▸ **Text block**

# # # # # # #

On 20 December 2019, Porteous was shown a straight red card for a dangerous tackle on Rangers player Borna Barišić, with the incident provoking an angry confrontation between both coaching teams. Porteous suffered a serious knee injury during a Scottish Cup match at Dundee United in January 2020.

He returned from the injury ahead of the 2020–21 season, in which Hibs finished in third place and reached the 2021 Scottish Cup Final. Hibs turned down a bid of around £1 million from Millwall for Porteous in January 2021. 

His 2021–22 season was disrupted by suspensions, as he was sent off twice and also banned retrospectively once. In the same week as his widely praised debut for the Scotland national team, Porteous scored his first goal of the 2022–23 season with the opener in a 2–0 victory at Ross County on 1 October 2022. Hibs announced in November that Porteous had turned down their offer of a new contract.

# # # # # # #

▸ **Material provided**
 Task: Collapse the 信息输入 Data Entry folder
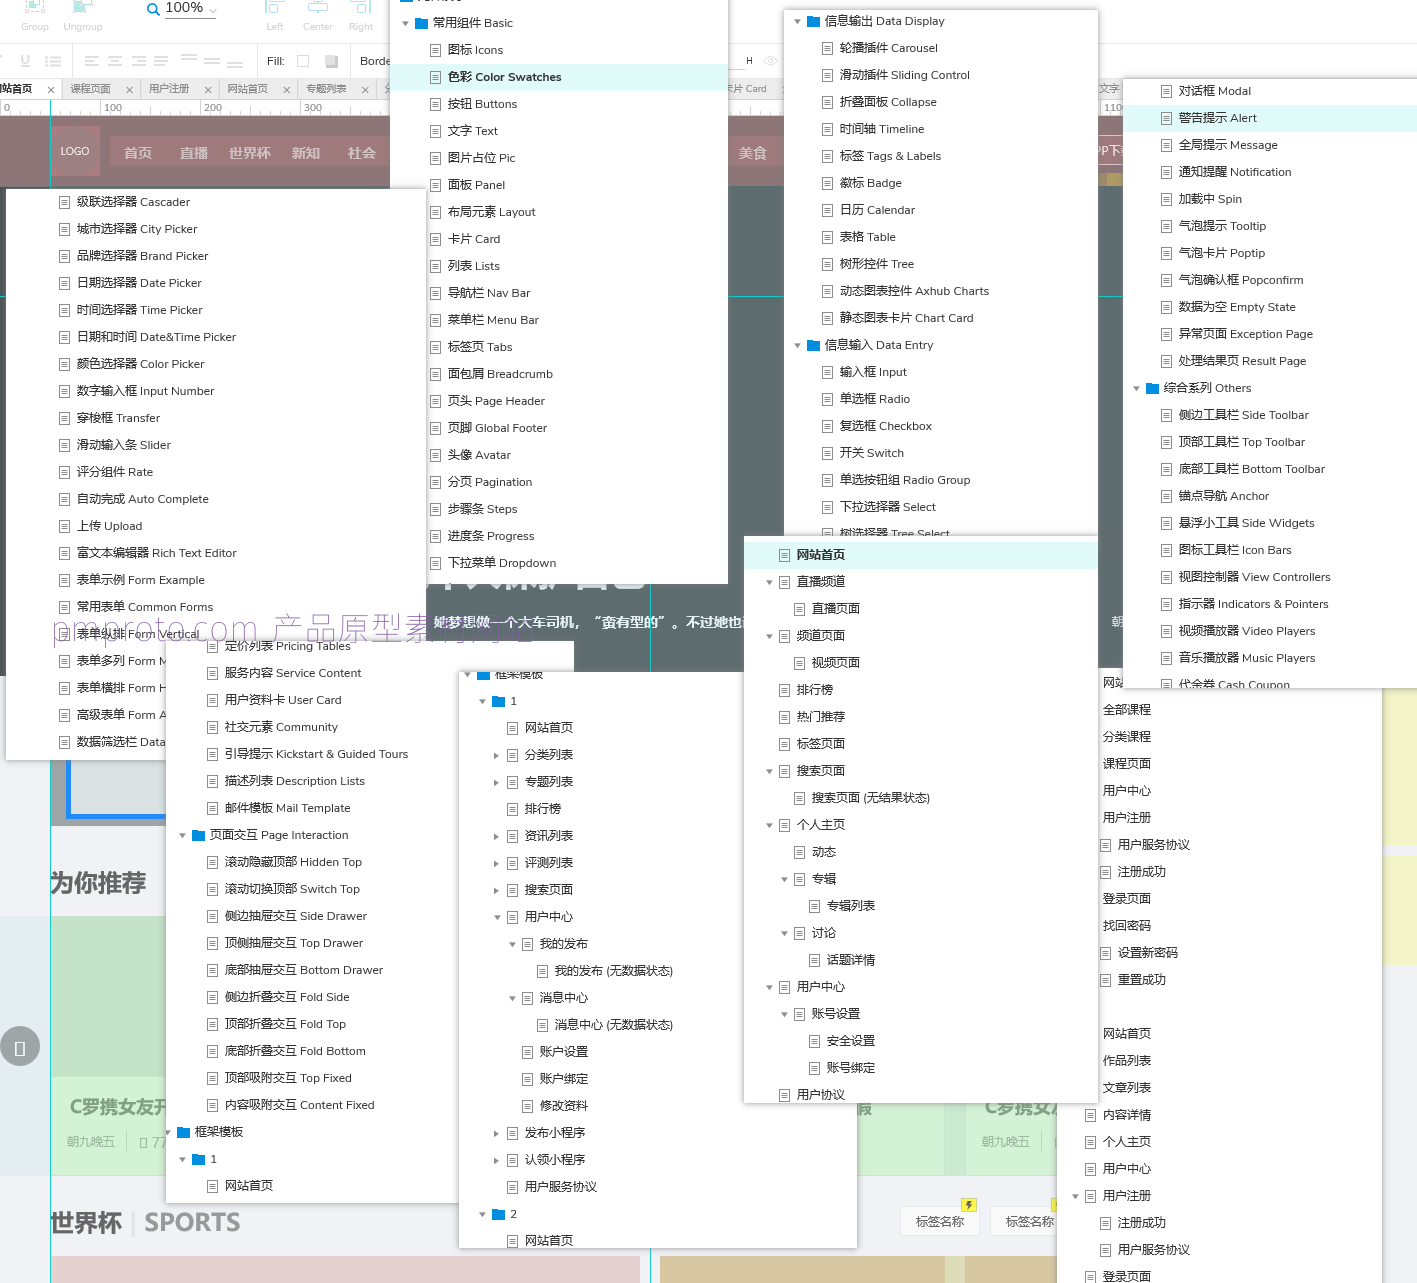(x=798, y=345)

# # # # # # #

▸ **Work instructions**
Check each statement against the passage on Porteous and answer yes or no, quoting the words that decide it. 1. Porteous was sent off for a tackle on Borna Barišić. 2. Hibs accepted a bid from Millwall for Porteous in January 2021. 3. Porteous scored in a win at Ross County on 1 October 2022.

▸ **Solution below**
1. Yes: "Porteous was shown a straight red card for a dangerous tackle on Rangers player Borna Barišić"
2. No: "Hibs turned down a bid of around £1 million from Millwall for Porteous in January 2021."
3. Yes: "Porteous scored his first goal of the 2022–23 season with the opener in a 2–0 victory at Ross County on 1 October 2022"